- [WAT JE DOET]
Noem alle begrippen die in de tekst over boekhouden worden uitgelegd.

- [GEGEVEN TEKST]
══════

Definities
Grootboek
is de registratie in Debet- en Creditboekingen uit alle dagboeken op volgorde van categorie en binnen die categorie op volgorde van tijd.
Debet
in het grootboek staat de wijze waarop vermogen aanwezig is en/of besteed werd.
Credit
staat de herkomst van het vermogen en de wijze waarop zij verkregen werd.
Een grootboekrekening
is de weergave van alle Debet en Creditboekingen van een specifieke categorie in twee kolommen: de linkerkolom bevat de debetboekingen en de rechterkolom bevat de creditboekingen.

══════

- [OPGESLAGEN GEGEVENS]
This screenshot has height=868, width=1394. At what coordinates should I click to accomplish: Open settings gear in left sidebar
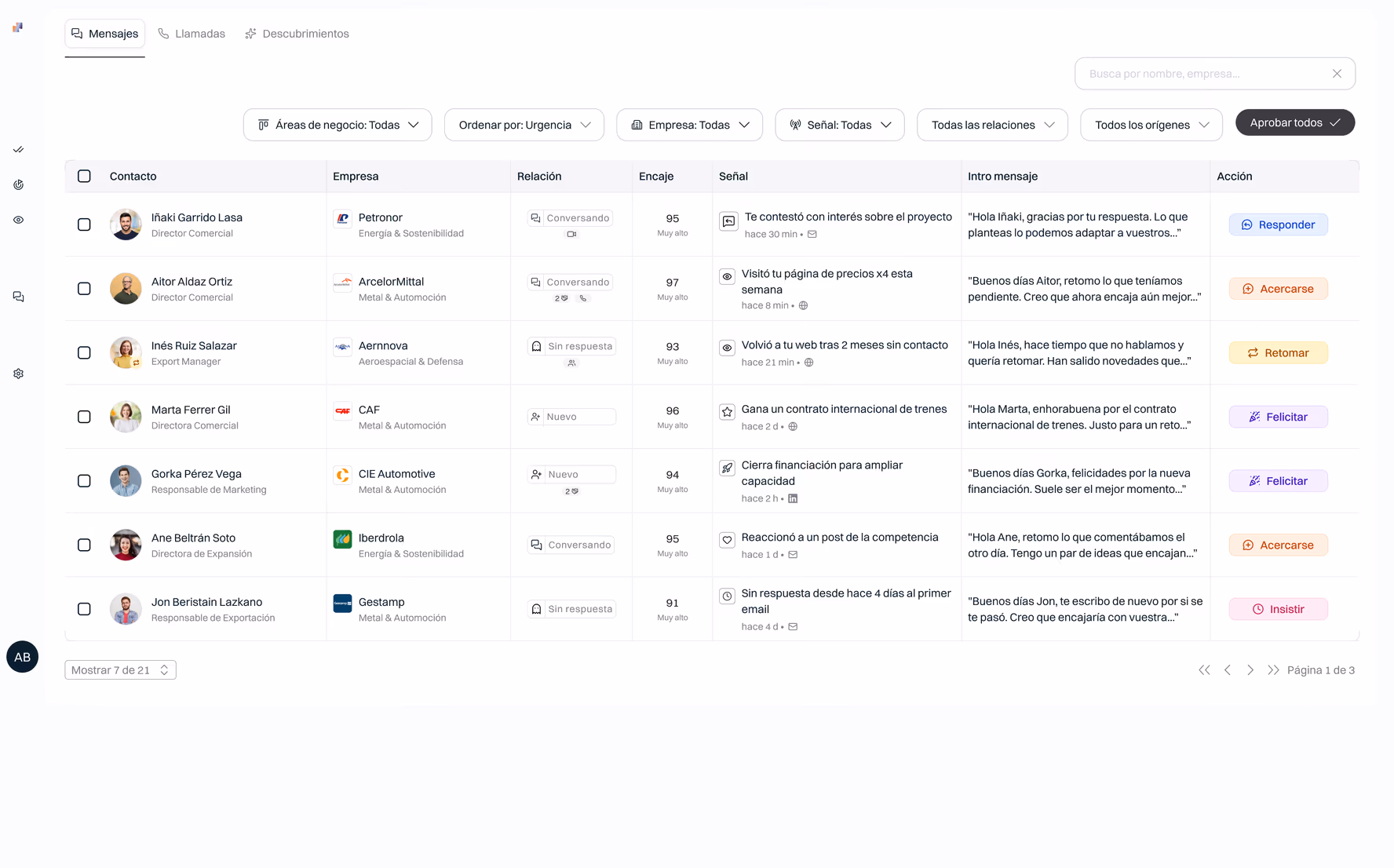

══════

- [OPLOSSING]
Grootboek, debet, credit, grootboekrekening